謝國強眼裏都是笑意,心說小丫頭挺機靈,知道留第三人,說好。
“我今天拍攝的戲份,錫導沒有給出評價,我自己琢磨了一下,應該是不好的。”和穗態度誠懇的開了個頭,長話短說:
“我回酒店排演了很多遍,剛剛還做了個夢,夢見我媽媽,”她看著兩位大佬,麵上並沒有不耐煩的表情,才繼續道:“我知道自己演繹的金蝶哪裏不足了,她隻有‘仙氣’,沒有‘長姐如母’的氣韻,是我沒參透人物,演砸了——所以錫導,明天可不可以重新拍一下第三場?”
這小演員剛說“做了個夢”的時候,其實錫長川心裏就一行大字:我了個大草,神馬玩意兒!後來又聽她說“長姐如母”,這才點頭,是那麼回事了。

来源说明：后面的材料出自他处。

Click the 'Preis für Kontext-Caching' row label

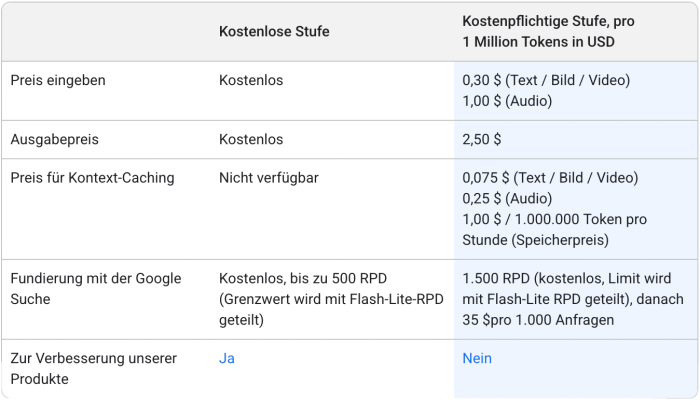coord(92,178)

錫長川掏出手機,哢哢打了幾個字,不一會兒,電梯裏就跑出來一個小夥子,是劇組的攝影師,他拎著一台筆記本,手裏拿著一個硬盤。
酒店大堂圓桌上,參加會議的人變成四個。
筆記本連上硬盤,攝影師按照錫導要求,把今天第三場西最後一次NG的拍攝影片找出來,調小音量,放給和穗看。

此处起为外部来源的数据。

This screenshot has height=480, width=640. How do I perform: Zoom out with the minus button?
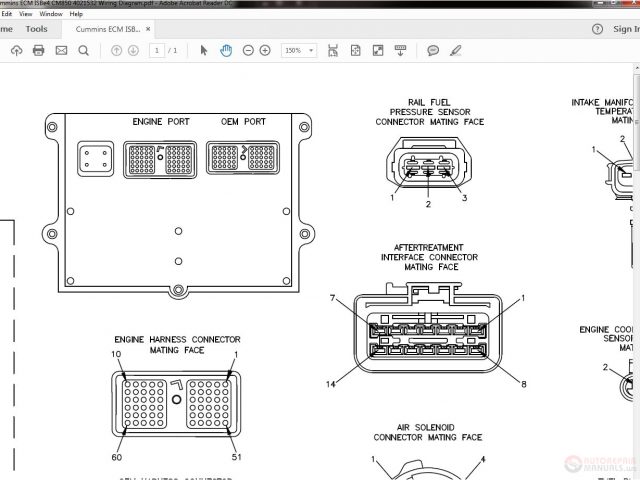coord(248,50)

和穗看著視頻裏自己的一顰一動,果然應了自己那句話,仙氣有餘,長姐氣韻不足。
錫長川也評價:“其實白天拍的最後一條,要說多差,不見得,鏡頭感挺好的,要說多好,也瞧不出。”
選角導演謝國強看著鏡頭裏一顰一笑都切切實實附和人設的“月宮仙子”,不禁瞠目,你們演員和導演是怎麼審片的,啥叫“多好,也瞧不出?”我怎麼就瞧著哪裏都挺好!
和穗誠懇的說道:“錫導,我已經知道哪裏不行了,您再讓我拍一條試試?我肯定可以的,不然我現在給您試一段?”
甭說錫長川,連謝國強都拒絕:“這哪裏行,大堂上怎麼試戲,老錫,明兒就多拍一條吧,給孩子一個機會。”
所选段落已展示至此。